*GEGEBENE ANWEISUNG*. Schreibe aus der Liste die Zeilen zwischen der Zeile mit „Toggle the select-all“ und der Zeile mit „The width and height of the screenshot is (1512, 803).“, beide eingeschlossen, unverändert ab.

*EINTRÄGE DES DATENSATZES*.

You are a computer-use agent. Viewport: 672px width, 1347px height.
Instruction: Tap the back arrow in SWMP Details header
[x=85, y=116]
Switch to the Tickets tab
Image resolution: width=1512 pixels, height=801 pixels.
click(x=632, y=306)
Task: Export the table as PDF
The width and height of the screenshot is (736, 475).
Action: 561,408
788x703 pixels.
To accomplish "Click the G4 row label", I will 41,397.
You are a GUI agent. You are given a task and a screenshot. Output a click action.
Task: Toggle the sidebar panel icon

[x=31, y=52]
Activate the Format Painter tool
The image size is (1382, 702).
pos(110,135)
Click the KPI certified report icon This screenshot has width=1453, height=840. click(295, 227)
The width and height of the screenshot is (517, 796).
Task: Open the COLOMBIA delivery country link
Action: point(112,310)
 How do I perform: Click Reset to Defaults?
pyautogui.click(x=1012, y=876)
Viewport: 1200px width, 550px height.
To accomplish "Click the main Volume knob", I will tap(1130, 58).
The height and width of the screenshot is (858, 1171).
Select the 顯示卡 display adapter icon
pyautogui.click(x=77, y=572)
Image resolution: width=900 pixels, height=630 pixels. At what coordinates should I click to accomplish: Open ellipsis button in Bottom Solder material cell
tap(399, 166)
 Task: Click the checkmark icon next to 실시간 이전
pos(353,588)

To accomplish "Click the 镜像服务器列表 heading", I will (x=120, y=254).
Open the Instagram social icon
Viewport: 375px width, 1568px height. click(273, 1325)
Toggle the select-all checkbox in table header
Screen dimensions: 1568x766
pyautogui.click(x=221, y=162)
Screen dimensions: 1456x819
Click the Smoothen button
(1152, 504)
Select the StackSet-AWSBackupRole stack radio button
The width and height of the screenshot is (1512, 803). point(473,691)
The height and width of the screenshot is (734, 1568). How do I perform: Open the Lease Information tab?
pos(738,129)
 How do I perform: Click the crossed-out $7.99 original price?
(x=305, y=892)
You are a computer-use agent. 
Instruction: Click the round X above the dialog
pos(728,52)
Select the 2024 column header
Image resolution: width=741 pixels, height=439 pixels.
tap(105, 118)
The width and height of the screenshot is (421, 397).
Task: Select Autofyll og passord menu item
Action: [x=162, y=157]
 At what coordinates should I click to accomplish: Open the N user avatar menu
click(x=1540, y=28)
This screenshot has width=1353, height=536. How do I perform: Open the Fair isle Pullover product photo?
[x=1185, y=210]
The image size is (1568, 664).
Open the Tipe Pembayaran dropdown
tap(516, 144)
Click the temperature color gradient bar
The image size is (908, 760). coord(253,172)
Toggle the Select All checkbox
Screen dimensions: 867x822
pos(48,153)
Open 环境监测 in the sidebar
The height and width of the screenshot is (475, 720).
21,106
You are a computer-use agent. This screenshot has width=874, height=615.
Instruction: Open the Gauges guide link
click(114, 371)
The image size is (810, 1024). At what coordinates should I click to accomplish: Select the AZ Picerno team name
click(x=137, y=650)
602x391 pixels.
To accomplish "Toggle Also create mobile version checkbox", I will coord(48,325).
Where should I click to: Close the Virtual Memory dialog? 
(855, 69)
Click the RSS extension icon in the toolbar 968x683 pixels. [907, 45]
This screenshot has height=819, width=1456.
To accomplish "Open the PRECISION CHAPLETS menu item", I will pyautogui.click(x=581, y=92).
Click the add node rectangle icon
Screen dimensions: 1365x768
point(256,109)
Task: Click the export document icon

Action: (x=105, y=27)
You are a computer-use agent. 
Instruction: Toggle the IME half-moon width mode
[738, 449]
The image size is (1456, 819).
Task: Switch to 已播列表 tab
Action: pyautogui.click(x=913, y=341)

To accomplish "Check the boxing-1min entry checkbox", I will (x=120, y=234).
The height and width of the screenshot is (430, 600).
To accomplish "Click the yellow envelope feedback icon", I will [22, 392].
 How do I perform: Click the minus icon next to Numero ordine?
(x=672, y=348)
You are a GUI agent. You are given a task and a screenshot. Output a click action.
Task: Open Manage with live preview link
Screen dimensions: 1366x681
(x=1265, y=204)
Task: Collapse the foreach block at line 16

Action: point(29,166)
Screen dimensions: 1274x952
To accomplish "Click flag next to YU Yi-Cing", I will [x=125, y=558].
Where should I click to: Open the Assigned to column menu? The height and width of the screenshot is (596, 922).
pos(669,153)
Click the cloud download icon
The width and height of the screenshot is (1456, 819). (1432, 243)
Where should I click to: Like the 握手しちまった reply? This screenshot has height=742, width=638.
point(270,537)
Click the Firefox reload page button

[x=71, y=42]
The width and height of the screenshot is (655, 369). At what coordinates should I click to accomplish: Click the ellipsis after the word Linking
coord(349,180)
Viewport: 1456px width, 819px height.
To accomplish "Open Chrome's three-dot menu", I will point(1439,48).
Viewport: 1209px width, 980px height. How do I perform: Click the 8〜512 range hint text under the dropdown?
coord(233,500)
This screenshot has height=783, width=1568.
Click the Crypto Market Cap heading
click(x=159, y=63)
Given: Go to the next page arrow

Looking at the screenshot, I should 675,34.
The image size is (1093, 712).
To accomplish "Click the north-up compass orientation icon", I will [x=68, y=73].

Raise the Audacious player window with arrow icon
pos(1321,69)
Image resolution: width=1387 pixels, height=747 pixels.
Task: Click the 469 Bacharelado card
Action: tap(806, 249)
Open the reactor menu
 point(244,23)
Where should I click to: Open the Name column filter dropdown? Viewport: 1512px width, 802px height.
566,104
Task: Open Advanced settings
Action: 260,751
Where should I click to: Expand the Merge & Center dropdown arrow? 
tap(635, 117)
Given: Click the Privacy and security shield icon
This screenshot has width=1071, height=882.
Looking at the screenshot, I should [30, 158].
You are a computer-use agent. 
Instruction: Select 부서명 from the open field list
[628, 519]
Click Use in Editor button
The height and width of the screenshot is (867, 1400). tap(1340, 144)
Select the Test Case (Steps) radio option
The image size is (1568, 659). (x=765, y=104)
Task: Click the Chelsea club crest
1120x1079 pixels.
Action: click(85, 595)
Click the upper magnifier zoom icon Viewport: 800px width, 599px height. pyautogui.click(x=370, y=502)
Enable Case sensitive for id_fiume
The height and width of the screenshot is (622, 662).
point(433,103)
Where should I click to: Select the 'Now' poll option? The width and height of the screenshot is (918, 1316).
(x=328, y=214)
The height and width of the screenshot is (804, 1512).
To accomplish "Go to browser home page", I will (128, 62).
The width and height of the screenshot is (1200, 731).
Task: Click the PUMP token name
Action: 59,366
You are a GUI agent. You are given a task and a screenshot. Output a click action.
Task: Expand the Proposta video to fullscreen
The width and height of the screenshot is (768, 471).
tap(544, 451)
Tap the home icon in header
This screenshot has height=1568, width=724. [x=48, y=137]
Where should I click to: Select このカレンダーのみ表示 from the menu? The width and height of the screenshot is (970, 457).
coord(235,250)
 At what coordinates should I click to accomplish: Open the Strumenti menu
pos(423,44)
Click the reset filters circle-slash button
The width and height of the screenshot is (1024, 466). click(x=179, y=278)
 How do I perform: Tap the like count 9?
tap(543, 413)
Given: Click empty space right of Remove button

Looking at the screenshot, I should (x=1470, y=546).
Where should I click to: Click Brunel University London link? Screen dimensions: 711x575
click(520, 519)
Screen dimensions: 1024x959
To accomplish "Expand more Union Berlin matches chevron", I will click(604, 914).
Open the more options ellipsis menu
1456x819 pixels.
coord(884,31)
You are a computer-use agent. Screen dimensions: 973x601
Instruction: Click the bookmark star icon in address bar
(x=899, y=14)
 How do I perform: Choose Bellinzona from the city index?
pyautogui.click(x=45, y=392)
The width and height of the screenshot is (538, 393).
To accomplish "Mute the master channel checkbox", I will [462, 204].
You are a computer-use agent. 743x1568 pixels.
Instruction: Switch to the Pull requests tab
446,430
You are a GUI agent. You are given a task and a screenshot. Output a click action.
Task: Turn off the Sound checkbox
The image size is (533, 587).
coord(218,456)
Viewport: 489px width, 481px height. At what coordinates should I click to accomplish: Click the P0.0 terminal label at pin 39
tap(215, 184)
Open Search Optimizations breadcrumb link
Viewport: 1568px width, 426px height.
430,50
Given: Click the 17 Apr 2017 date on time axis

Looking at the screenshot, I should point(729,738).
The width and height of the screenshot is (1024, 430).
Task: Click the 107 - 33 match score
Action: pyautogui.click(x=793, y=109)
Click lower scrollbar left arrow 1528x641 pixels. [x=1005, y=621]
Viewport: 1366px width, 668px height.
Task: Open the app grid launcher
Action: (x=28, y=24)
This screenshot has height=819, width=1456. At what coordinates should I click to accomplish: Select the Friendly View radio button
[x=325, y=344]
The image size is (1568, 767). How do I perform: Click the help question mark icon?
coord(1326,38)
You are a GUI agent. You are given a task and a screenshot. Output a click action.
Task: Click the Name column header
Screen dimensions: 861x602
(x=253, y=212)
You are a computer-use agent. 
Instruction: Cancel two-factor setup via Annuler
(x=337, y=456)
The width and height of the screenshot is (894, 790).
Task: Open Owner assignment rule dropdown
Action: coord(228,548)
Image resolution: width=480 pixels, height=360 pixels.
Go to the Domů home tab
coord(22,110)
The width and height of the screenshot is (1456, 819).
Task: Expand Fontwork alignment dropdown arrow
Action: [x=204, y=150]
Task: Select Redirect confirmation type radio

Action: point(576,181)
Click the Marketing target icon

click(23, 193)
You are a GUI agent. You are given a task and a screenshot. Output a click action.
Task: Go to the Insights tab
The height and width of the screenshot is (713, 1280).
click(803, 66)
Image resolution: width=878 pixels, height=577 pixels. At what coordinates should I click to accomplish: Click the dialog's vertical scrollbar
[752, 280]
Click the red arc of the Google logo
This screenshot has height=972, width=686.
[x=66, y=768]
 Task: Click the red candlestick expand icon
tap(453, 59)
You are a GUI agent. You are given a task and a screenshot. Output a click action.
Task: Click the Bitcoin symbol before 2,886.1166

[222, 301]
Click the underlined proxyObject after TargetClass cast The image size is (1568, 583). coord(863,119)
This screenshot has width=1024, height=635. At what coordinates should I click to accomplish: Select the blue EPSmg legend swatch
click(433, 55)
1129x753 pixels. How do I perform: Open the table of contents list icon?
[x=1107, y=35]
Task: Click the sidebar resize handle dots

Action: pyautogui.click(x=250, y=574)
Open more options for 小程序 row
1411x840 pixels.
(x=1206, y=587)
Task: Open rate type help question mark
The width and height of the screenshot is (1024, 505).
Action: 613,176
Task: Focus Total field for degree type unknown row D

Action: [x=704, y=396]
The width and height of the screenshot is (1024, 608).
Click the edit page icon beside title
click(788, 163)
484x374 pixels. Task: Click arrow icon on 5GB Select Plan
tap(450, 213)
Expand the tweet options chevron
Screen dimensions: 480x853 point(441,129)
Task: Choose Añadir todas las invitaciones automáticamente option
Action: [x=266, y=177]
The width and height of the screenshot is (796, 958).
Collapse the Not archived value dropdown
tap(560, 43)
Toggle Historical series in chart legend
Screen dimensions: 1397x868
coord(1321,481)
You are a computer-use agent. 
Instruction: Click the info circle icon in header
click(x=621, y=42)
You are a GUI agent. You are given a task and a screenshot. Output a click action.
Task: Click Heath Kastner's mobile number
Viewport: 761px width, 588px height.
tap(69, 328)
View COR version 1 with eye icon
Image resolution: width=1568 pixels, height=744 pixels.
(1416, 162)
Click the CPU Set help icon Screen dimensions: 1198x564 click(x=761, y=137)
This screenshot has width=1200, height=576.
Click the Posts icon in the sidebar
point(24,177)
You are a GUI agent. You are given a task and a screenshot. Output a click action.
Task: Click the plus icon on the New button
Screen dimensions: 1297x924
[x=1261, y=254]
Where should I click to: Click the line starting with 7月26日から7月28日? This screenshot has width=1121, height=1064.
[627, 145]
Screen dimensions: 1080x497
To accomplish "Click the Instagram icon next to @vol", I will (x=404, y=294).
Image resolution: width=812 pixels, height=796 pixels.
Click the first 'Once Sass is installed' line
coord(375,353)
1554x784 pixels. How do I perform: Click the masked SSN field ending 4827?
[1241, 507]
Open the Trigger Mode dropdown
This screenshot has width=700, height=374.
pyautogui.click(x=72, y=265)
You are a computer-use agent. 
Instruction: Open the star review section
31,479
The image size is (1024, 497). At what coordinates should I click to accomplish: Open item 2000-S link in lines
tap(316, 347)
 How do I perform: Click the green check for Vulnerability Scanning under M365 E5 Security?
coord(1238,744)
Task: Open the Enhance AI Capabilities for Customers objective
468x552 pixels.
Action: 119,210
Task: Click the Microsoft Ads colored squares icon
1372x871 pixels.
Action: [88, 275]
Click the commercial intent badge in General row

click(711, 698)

*LÖSUNG DER AUFGABE*.
Toggle the select-all checkbox in table header
Screen dimensions: 1568x766
pyautogui.click(x=221, y=162)
Screen dimensions: 1456x819
Click the Smoothen button
(1152, 504)
Select the StackSet-AWSBackupRole stack radio button
The width and height of the screenshot is (1512, 803). point(473,691)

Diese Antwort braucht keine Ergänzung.